Downing Street said Boris Johnson wants to “maximise” the benefits of trade deals as he intervened in the Cabinet row over a planned agreement with Australia.

The Prime Minister chaired a meeting of senior colleagues as negotiations with Australia about the terms of a deal continued.

International Trade Secretary Liz Truss and Environment Secretary George Eustice are thought to be at odds over the proposals and the impact they might have on British farmers.

The Andrew Marr Show
International Trade Secretary Liz Truss (Dominic Lipinski/PA)

Ms Truss, who has said she wants an agreement in principle by early June, is thought to favour a zero tariff, zero quota approach in order to boost the flow of trade.

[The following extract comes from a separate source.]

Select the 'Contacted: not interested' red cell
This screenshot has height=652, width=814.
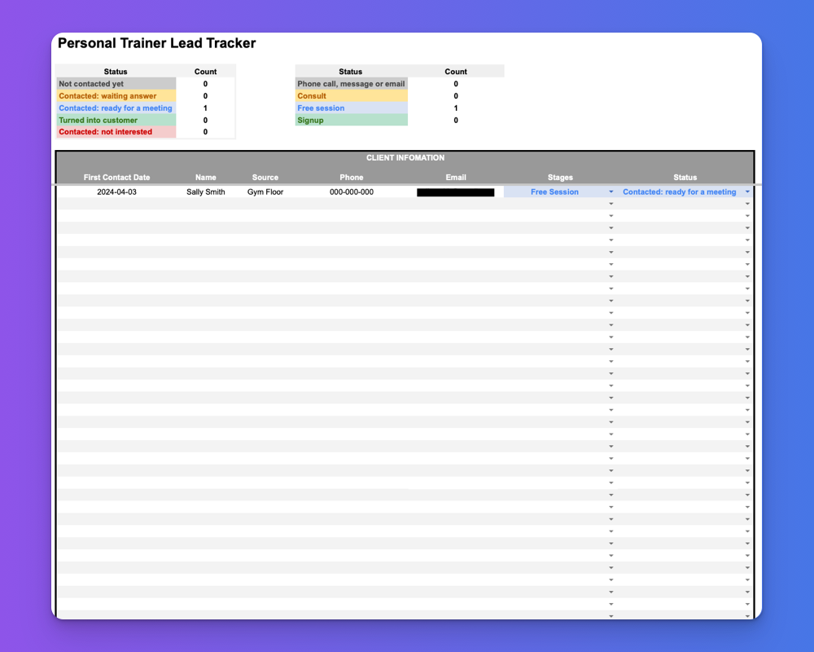point(116,131)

But such a move could leave British farmers vulnerable to competition from beef and lamb producers in Australia and Mr Eustice has suggested that quotas could be used to protect them.

The Prime Minister’s official spokesman said: “There are a regular series of meetings on not just this trade deal but the deals we have been working on throughout.

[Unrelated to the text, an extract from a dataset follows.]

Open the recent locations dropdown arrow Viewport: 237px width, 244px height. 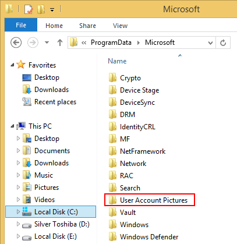click(47, 43)

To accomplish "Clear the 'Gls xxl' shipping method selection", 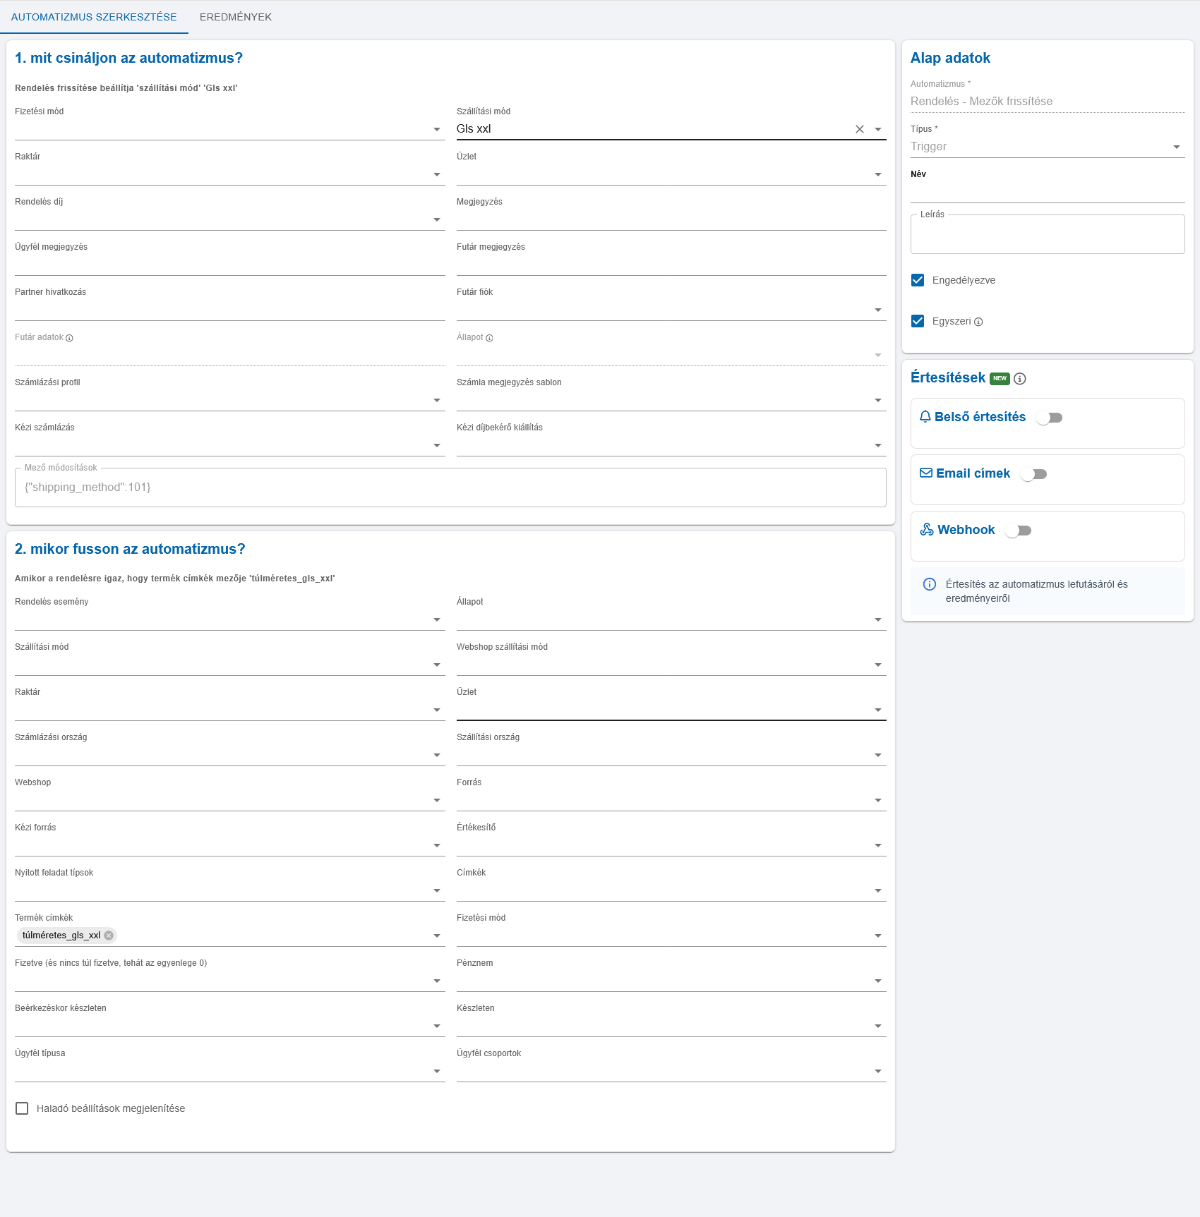I will click(x=859, y=129).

“The Prime Minister met with the ministers involved, like Liz Truss obviously, as part of the regular process.”

Mr Johnson “wants to maximise the massive opportunities presented by post-Brexit trade deals”, the spokesman said.

Downing Street insisted farmers would be protected in any deal with Australia.

“Any agreement would include protections for our agriculture industry and won’t undercut UK farmers,” the Prime Minister’s official spokesman said.

“We want a deal that is good for the British public and any agreement would have protection for the agriculture industry.”

But the spokesman refused to be drawn on what the measures to protect farmers would be, insisting he would not comment on the ongoing negotiations.

The proposed deal has been criticised on environmental grounds because of the prospect of Australian beef being shipped around the world.

Patrick Holden, chief executive of the Sustainable Food Trust, said: “Our cattle come from a mainly grass-fed nation and we have one of the best carbon footprints for beef production in the world.

“In contrast, imported Australian beef will likely be produced on feedlots, fed on grain and full of antibiotics and growth-promoting hormones.”

The Prime Minister’s official spokesman said: “We have significant commitments that we are delivering on climate change.

“Obviously we would want to take all those things into consideration when looking at any sort of deal.”

RSPCA chief executive Chris Sherwood said: “We’re really concerned about reports that the Government is getting close to a trade deal with Australia which could see zero tariffs on goods produced to lower animal welfare standards, failing to protect our own welfare standards and the livelihoods of British farmers.”

He said the Government should keep its commitment to set up a trade and agriculture commission to scrutinise deals.

Shadow international trade secretary Emily Thornberry told Times Radio: “I think we should do a trade deal with Australia and I think there’s huge potential in it, but what we should be doing is thinking about what it is that we need from trade, what we want to get from it, what our offensive-asks are, and how we need to defend ourselves.

“Frankly, we in this country have high food production standards.

“We have good animal welfare standards, and we don’t want that undermined by cheap imports from countries that don’t have the same standards as we do.”